I find gradualism to be illogical and lacking in any empirical foundation.
First, we circle back to the idea of “personhood” as an additional feature that humans can have on top of being human. Gradualists find “personhood” to develop slowly throughout gestation; therefore, it doesn’t really exist at conception or in the first several weeks of pregnancy. Gradualists cite “physical, cognitive and relational development” as what distinguishes a person from a human.
This fails when you consider that infants and small children are also quite early in their physical, cognitive, and relational development; and persons of all ages or with various disabilities also have varying abilities in these areas of development. Yet infants, children, and disabled people have full moral status. In Arguments about Abortion: Personhood, Morality, and Law, law professor Kate Greasley admits that “The problems associated with adducing a universal criterion for personhood do not just disappear when one adopts a gradualist account of fetal moral status” (pg 150).

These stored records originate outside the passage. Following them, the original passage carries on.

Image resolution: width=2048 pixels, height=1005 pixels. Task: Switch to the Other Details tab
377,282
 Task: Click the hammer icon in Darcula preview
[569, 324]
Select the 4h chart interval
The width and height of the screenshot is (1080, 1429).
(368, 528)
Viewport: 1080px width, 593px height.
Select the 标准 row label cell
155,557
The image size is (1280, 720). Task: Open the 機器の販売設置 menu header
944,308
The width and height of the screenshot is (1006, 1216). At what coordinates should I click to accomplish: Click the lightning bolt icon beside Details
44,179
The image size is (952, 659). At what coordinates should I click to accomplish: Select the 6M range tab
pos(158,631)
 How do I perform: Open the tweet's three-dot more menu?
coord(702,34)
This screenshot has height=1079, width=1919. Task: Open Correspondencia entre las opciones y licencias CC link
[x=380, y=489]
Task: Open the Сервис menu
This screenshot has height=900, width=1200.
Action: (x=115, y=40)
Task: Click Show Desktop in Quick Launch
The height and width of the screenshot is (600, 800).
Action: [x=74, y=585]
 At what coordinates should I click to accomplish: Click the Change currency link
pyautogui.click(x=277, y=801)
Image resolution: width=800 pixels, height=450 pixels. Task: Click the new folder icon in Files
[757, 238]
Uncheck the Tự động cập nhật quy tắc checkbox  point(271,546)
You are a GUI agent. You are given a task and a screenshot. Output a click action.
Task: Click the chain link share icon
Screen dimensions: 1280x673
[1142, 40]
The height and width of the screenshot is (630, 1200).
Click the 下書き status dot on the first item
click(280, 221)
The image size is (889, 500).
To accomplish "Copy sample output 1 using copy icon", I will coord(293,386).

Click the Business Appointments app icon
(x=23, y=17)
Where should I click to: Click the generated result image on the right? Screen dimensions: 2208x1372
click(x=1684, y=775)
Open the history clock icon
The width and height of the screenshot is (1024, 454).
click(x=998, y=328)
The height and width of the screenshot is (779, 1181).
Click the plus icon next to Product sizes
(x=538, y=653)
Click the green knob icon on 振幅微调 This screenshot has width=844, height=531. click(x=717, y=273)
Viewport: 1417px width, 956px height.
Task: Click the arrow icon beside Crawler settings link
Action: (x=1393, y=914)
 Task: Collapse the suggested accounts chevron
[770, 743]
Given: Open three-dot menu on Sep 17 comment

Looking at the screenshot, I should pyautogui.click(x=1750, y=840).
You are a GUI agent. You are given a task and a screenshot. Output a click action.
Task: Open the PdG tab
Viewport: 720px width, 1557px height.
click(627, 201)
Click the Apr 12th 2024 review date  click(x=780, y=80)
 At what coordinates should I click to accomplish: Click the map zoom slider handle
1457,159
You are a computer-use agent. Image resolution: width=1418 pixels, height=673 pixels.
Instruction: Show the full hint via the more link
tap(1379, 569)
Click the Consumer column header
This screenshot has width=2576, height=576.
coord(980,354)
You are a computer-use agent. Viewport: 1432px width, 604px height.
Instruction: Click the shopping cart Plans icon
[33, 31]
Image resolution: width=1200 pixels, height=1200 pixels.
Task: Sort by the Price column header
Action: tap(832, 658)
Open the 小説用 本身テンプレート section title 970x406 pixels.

“Personhood” can therefore only really be “determined” by the varying subjective feelings of born people, a basis that is not scientific. Such subjective feelings and views are then imposed upon unborn humans in their early stages of development, “justifying” their death by abortion.
Secondly, gradualism fails to consider that a human at all stages of development is an organism. Regardless of its physical, cognitive and relational development, by virtue of continuity a human organism is the same organism at every stage of its development.
More pointedly, gradualism takes a snapshot of a human organism at an early stage of development and considers it not morally valuable. The sinister conclusion is that this human organism, who would have full moral status and value just months later, is sentenced to death right now. This “snapshot approach” confuses a human organism with its stage of development. I don’t look at a photo of myself as an infant and say that I’m essentially an infant. Rather, I say I am essentially a human.
Gradualism thus discriminates against a human being based on his or her location in time. It says, “This human doesn’t matter… yet. Let’s kill her before she does.” That is akin to saying, “Let’s kill this human while her future has not yet arrived.” But preventing someone’s future value is not a justification for killing; it’s a definition of killing. Killing, after all, prevents someone’s future and all the value that would lie with it.
We don’t kill young children because their adult selves have not yet arrived and therefore have no value. Killing unborn humans on this basis makes no more sense.
Gradualism, while explaining the common sentiment that abortion should take place as early as possible, is, upon further inspection, simply the exploitation and killing of the very youngest among us.
Do better, The Conversation
The Conversation claims to share researcher’s expertise. Yet these three recent articles failed to provide relevant, fair, sensical, or sometimes even accurate premises, or else they failed to provide conclusions that logically followed from their premises.
What these articles have in common is that they leave the realm of empiricism and science and enter the subjective realm of “values,” “ethics,” and “moral philosophy,” but only, of course, where those values support the killing of the unborn.